Qué bueno es dar las gracias
Hace poco me di cuenta de lo egoísta que supone ser agradecido y desde entonces sé que vale la pena dar las gracias. Me explico: cuando soy agradecido o ayudo a alguien, lo hago porque me siento bien y eso para mi cerebro es paz. Una persona en paz no quiere hacer daño ni mal a nadie, por tanto, alguien que se siente liberado de negatividad, puede ayudar más y mejor a los demás, ¿no lo crees? Una vez descubres esto, la vida se ve desde otro punto de vista, más flexible, con más bondad y con mayor ánimo de construir.
Cuando haces lo correcto aunque nadie más que tú mismo te esté mirando, ¿no te sientes un poco mejor? Yo sí. Pero también es verdad que ser así no se consigue fácilmente. Estoy bastante seguro de que a la persona a la que más has mentido es a ti mismo. Durante años nos enviamos mensajes contradictorios o nos proponemos hacer planes que finalmente no hacemos y no pasa nada, no le damos importancia. Pongo un ejemplo: imagina que has decidido empezar a levantarte 30 minutos más pronto porque quieres ducharte antes de ir a trabajar. Te pones la alarma y te duermes. A la hora indicada suena el móvil, te despiertas, pero lo apagas y no te levantas para darte esa ducha.
Por tanto, el compromiso que te habías propuesto no lo has cumplido, así que te mientes y te fallas. Pero en este caso, parece que no pase nada. Y, ¿sabes? Sí que ha sucedido algo: nuestro diálogo interno nos da una información implícita de la que a veces no somos conscientes. En este ejemplo nos mandamos el mensaje de que no somos capaces de cumplir con nuestro compromiso, y sin quererlo, nos convertimos en alguien que no quiere comprometerse.
¿Por qué expongo esta hipótesis? Sencillamente, porque siendo fieles a nuestra responsabilidad estaremos más cerca de ser la persona en la que queremos convertirnos. Cumplir lo que nos proponemos es respetarnos a nosotros, y si nos respetamos en estas pequeñas cosas, es más probable que lo hagamos también en otras mayores. En este caso, si adquirimos este respeto por nosotros, construiremos una personalidad que hace lo que dice, y por ende, seremos más atrayentes para los demás.

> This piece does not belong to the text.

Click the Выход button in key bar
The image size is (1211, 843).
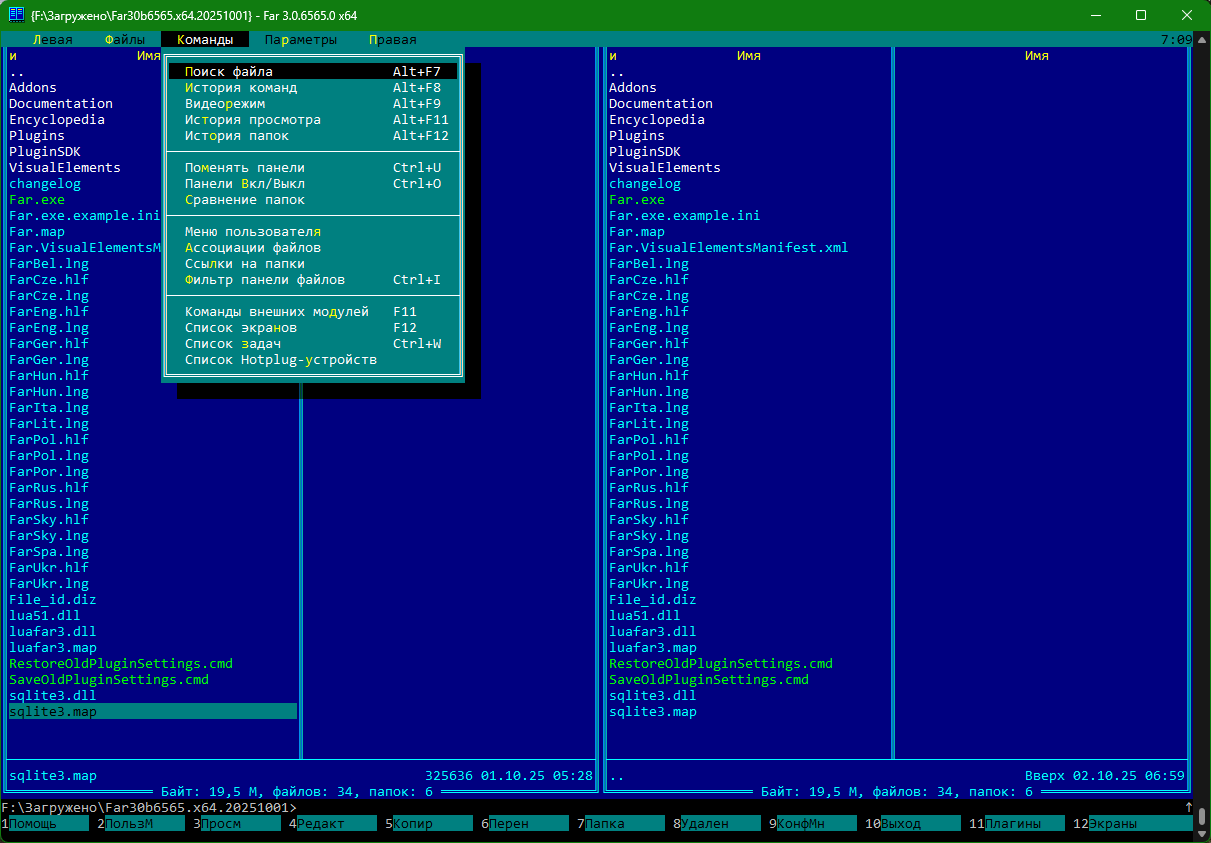[904, 824]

No hay mayor ejemplo que hacer lo que dices sin hablar de ello, porque cuando trabajas en ti (en tu estilo de vida, en cambiar tus hábitos, etc.) no hace falta comunicar nada.
Por eso, cuando doy las gracias, me respeto a mí y a la otra persona. Ser agradecido mejora tu diálogo interno (tu autoconcepto, lo que percibes y te rodea), el cual refuerza las acciones que realizas (ayudar a alguien desconocido, cumplir tus propósitos, cambiar tus hábitos, etc.). Esto hace que cumplas tus compromisos y como consecuencia, sientes que estás en paz. Te conviertes en una persona que, siendo egoísta en este aspecto, consigue ser mejor también para los demás.

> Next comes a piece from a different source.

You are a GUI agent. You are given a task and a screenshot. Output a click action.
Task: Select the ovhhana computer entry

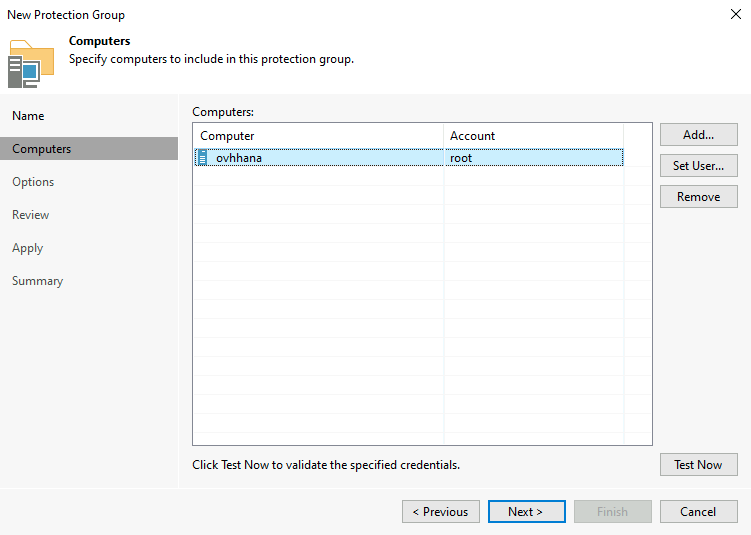click(x=238, y=158)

Nuestra salud mental depende en cierta manera de nuestro autoconcepto, de nuestras experiencias y de nuestro diálogo interior. Así pues, quiérete para querer mejor al resto, da las gracias por aquello que te sucede y tienes. Nadie nos debe nada, todo lo que somos y tenemos es un regalo del universo, y eso, es un préstamo que algún día deberemos devolver. Cuando tienes esta perspectiva las cosas suelen ir mejor. La vida nos regala experiencias y nosotros decidimos cómo vivirlas. Podemos optar por la queja y la pataleta, cuando nos surge un problema (con lo que no vamos a resolverlo), o por el contrario, podemos intentar pensar qué está en nuestras manos para resolverlo. Si te sientes mal porque tu estilo de vida no es el que quieres tener, haz algo por ello. Si quieres rodearte de mejores amigos, igual, haz algo por ello, y así con absolutamente todo lo que te plantees transformar.
El egoísmo del que te he hablado al inicio del texto es el que intenta construir y ayuda a que estés mejor para contigo mismo, y como consecuencia, es altruista con el mundo que existe a tu alrededor. Con todo ello, si nuestro diálogo interno es sincero y leal hacia nosotros, mostraremos más coherencia entre lo que decimos y hacemos. Finalmente, experimentas que tu salud mental y física mejoran, que eres capaz de hacer más y mejores amigos, y tal vez, un día que parezca malo, puedes tener la opción de decidir cambiarlo o no. Aunque recuerda que no está mal tener malos días, ya que son también parte de tu aprendizaje.
“Cuanto más cerca esté una persona de una mente calmada, más cerca estará de su fuerza.”